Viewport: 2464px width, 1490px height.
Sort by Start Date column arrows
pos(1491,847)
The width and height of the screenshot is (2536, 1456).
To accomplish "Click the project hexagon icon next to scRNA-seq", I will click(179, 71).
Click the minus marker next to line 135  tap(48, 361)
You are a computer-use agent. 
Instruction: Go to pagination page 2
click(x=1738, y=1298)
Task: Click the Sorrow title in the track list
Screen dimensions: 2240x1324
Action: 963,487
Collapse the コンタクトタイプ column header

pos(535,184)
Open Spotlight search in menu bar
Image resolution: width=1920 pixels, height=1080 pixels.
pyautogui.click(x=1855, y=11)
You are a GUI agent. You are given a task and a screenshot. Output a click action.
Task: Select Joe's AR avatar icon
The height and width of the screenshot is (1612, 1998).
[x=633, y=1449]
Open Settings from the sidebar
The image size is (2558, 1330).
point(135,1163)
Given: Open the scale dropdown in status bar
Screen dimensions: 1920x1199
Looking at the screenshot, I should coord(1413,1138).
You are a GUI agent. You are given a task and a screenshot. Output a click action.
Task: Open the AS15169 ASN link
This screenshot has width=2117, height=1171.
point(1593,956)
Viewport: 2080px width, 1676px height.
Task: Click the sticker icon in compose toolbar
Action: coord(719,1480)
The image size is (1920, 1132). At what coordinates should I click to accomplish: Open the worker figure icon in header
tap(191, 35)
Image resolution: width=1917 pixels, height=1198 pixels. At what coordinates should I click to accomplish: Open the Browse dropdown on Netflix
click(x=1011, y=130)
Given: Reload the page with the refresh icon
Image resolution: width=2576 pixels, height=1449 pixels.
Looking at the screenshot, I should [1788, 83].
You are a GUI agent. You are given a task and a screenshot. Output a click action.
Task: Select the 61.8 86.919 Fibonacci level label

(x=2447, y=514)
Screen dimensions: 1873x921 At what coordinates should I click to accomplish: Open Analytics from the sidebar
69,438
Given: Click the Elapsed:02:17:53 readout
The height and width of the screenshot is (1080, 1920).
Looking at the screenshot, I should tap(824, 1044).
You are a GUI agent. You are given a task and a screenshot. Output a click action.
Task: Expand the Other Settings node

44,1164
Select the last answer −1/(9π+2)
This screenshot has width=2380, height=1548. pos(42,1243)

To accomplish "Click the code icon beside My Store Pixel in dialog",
§ §
→ **EXERCISE REQUIREMENTS**: The reply should consist only of the line containing "Task: Open the AS15169 ASN link" and all lines after it in the listing above, reproduced exactly.

→ **RESPONSE BOX**:
Task: Open the AS15169 ASN link
This screenshot has width=2117, height=1171.
point(1593,956)
Viewport: 2080px width, 1676px height.
Task: Click the sticker icon in compose toolbar
Action: coord(719,1480)
The image size is (1920, 1132). At what coordinates should I click to accomplish: Open the worker figure icon in header
tap(191, 35)
Image resolution: width=1917 pixels, height=1198 pixels. At what coordinates should I click to accomplish: Open the Browse dropdown on Netflix
click(x=1011, y=130)
Given: Reload the page with the refresh icon
Image resolution: width=2576 pixels, height=1449 pixels.
Looking at the screenshot, I should [1788, 83].
You are a GUI agent. You are given a task and a screenshot. Output a click action.
Task: Select the 61.8 86.919 Fibonacci level label

(x=2447, y=514)
Screen dimensions: 1873x921 At what coordinates should I click to accomplish: Open Analytics from the sidebar
69,438
Given: Click the Elapsed:02:17:53 readout
The height and width of the screenshot is (1080, 1920).
Looking at the screenshot, I should tap(824, 1044).
You are a GUI agent. You are given a task and a screenshot. Output a click action.
Task: Expand the Other Settings node

44,1164
Select the last answer −1/(9π+2)
This screenshot has width=2380, height=1548. pos(42,1243)

To accomplish "Click the code icon beside My Store Pixel in dialog",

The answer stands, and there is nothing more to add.